第46話 地鳴り
ロード・シュタインを倒したことは伝えた。女性や子供から優先させて避難も進めている。
「それにしても現金な奴らよね」
『形成が不利になった途端にこっちに寝返るとはなァ』
正直もう一波乱くらいあるのではと思っていたが、戦後処理はあっけないほどあっさりとした物だった。そもそも領主に対する忠誠心がほとんどなかったのと、傭兵らしいドライな考えが功を奏したという感じだ。
『さすがに、もう一戦と言われたらキツかったもんなァ』
「そうね。アンタも私も魔力すっからかんだったもんね」
ロード・シュタイン捜索はこの街の人間に任せて私は一休み。
「考え方が傭兵って感じね」
完全な無血開城とはいかなかったが、事情を説明したら、特に揉め事もなく基本的にすんなりと受け入れてくれた。
今や、ロード・シュタインは賞金首。瀕死のロード・シュタインの首を持ち帰って、一山当てようとする傭兵達が残るのみ。
「まるでお祭り騒ぎね。隠れる側も大変ね」
『千五百人相手のかくれんぼ。見つかるのも時間の問題だろヨ』
◇
「……なんか、気のせいかな。揺れてない」
『言われてみれば……揺れてるようナ?』
地面が、大気が……揺れている。
『って……ドンドン揺れが大きくなってんゾッ』
――――ズゴォンッ
ロード・シュタインの城の城壁に亀裂。
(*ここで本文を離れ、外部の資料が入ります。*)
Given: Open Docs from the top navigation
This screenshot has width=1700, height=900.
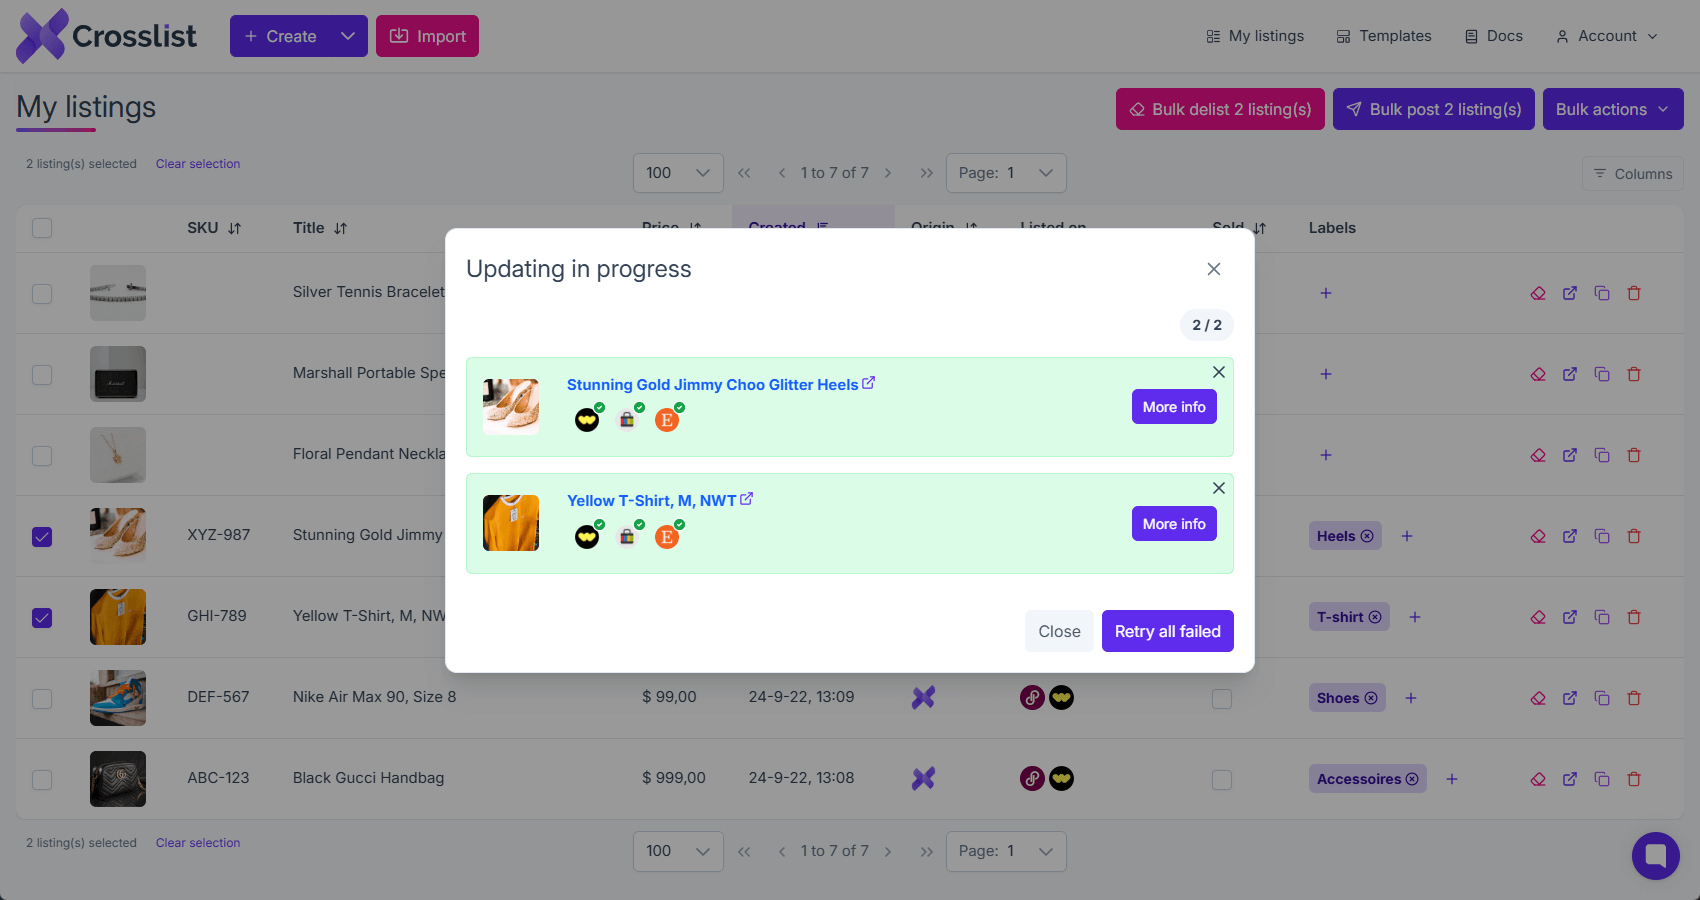Looking at the screenshot, I should [1494, 36].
そして、そこから無数の目が生えた触手が……。
「……これって、あの……?」
『ああ、エルフの里のだ。間違いネェ』
ついには城の塔を突き破り巨大な花が咲く。
『……あれは……。まさか、竜を取り込んだのか……』
巨大な花の真ん中に……竜の顔。
『タニア、撤退だ!』
城から伸びた触手が街の人間を捕らえ、捕食する。シュブ=ニグラスの花粉にやられた人間は錯乱状態、仲間同士での殺し合いが始まる。
『タニア、撤退だ。コイツは我たちが相手できる相手じゃネェ』
もはや、木ではなく巨大なバケモノだ。足がすくむ……人間が太刀打ちできる存在ではない。言うなれば、神。
「たりゃぁああああああああ!!」
今にも逃げ出したい気持ちを押し殺し、一歩前に踏み出し、幼い少女を掴んでいた枝を斬る。
「……あっ、おねえちゃん、ありがとう!」
……まだだ。私がここから逃げ出すのは、一般人が退避した後。ロード・シュタインの賞金を狙っていた男達は、標的をあのシュブ=ニグラスに移す。
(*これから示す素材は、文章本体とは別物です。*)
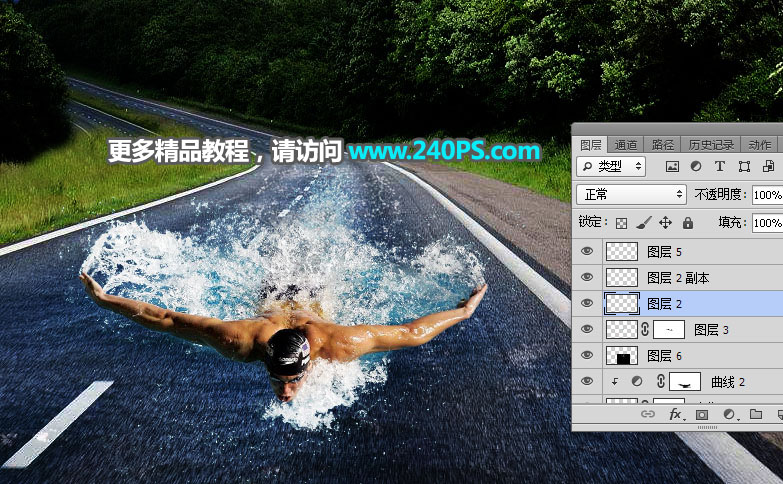Select the 图层 3 mask thumbnail
The image size is (783, 484).
point(669,329)
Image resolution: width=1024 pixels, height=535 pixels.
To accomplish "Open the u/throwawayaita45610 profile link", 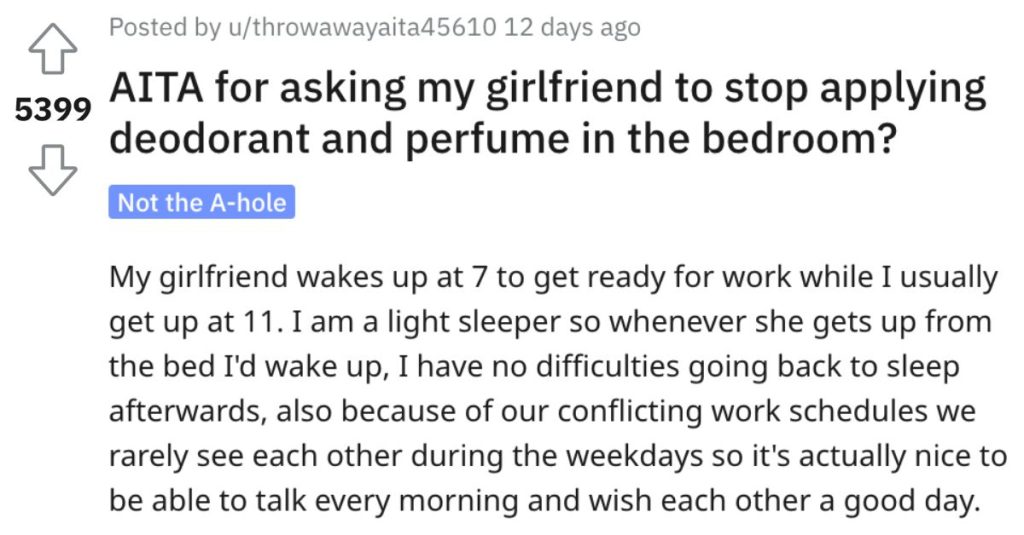I will pyautogui.click(x=361, y=27).
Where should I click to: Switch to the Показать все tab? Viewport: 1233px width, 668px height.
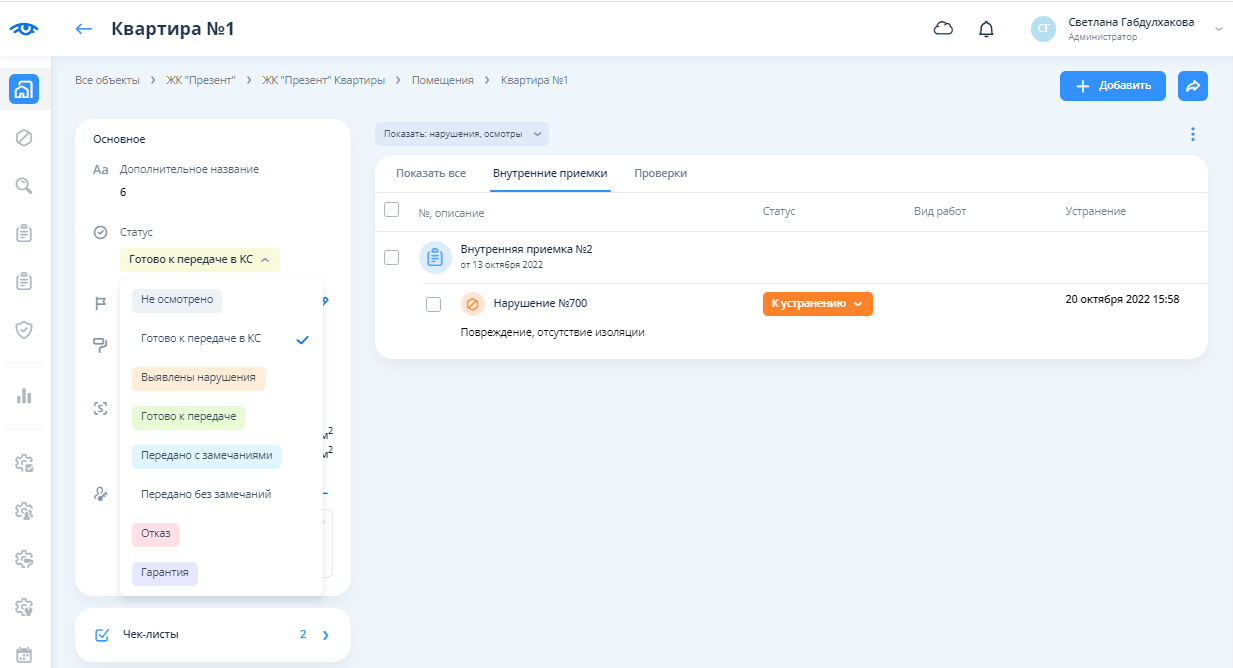coord(431,173)
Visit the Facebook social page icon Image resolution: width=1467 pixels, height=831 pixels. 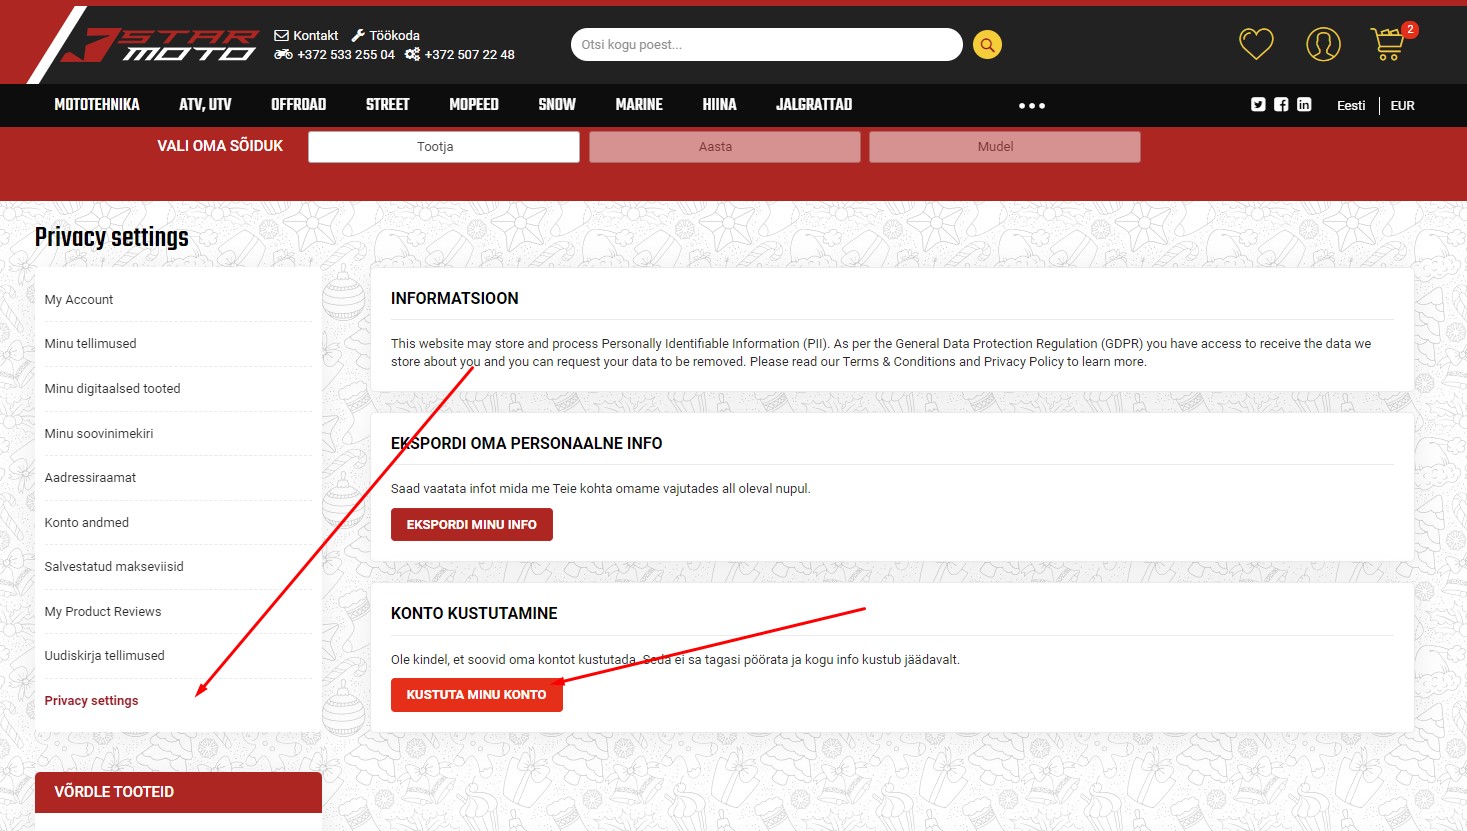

「野郎ども、あのバケモンを仕留めるぞ。傭兵魂を見せろ!」
「傭兵魂、オレっちに、んなもんねぇけど。こうなりゃヤケクソだぁぁ」
「つかさぁ。オレっち傭兵じゃなくて街の【自警団】って設定になってませんでしたっけ?」
「いやいや今は、そんなしょーもねぇ言葉遊びのタテマエとかどーでもいいからッ」
「あはっ。どうせ死ぬんだ。ひひっ……殺して殺して殺しまくってさぁッハッピーに逝こうぜぇ」
「ギャハハハ。死ね死ね死ねッ――カハッ……おめぇら、アバヨ。先に地獄で待ってるぜぇッ!」
八メートルを超える機兵、ミーレスの機銃が火を吹く。だが、シュブ=ニグラス相手には焼け石に水。相手は五十メートルを超える巨大なバケモノ。しかも常軌を逸した再生力を有する。
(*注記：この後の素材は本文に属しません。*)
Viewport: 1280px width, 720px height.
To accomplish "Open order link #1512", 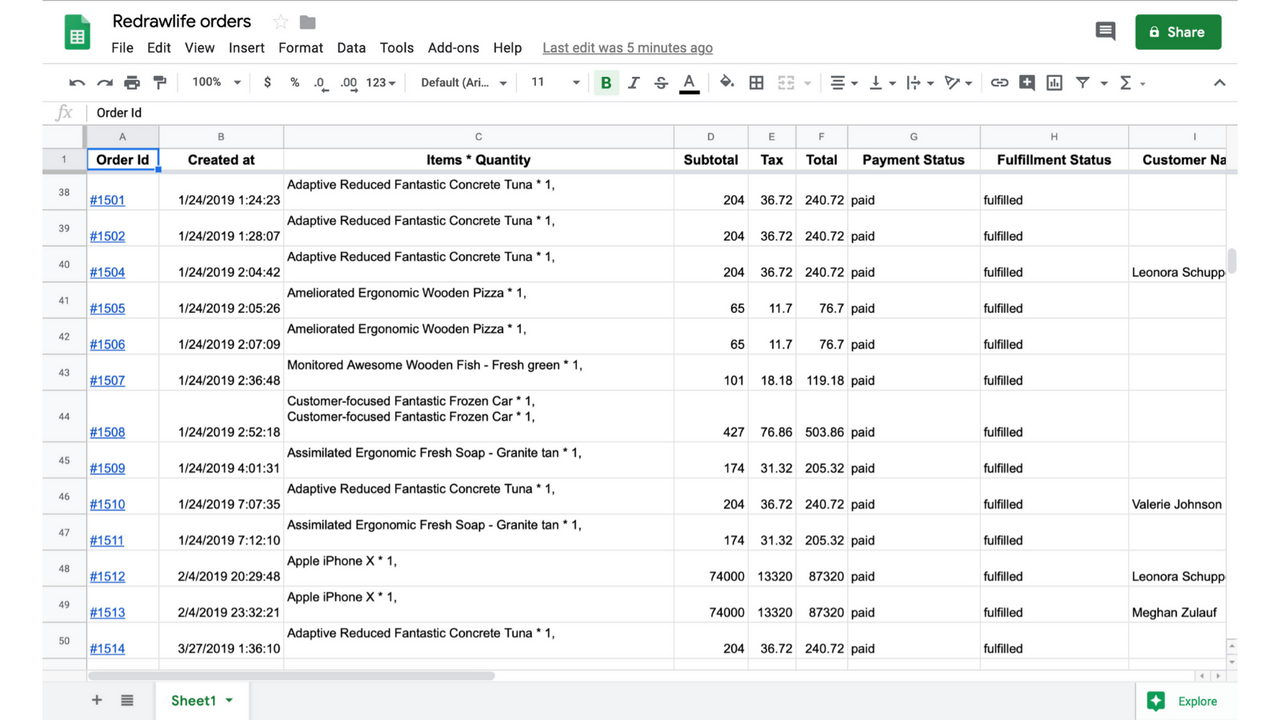I will pyautogui.click(x=107, y=576).
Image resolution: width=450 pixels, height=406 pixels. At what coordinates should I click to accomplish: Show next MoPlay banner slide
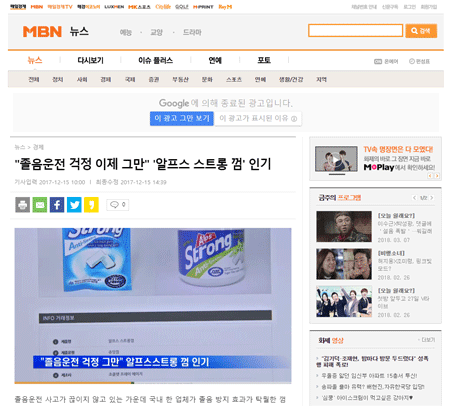click(437, 176)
――だが、決して無意味ではない。本体にダメージを追わせることはできずとも、触手の成長を阻害することには成功している。
(触手の進行を食い止めれば、避難民の安全は確保できる)
「私も続くよ。傭兵だけに見せ場を上げないんだからっ!
『ヒヒヒッ、しゃーねーなぁー。我も付き合ってやるヨッ!』
刀身に冷気を這わせた超振動剣で触手に切り裂き、前へ進むのだった。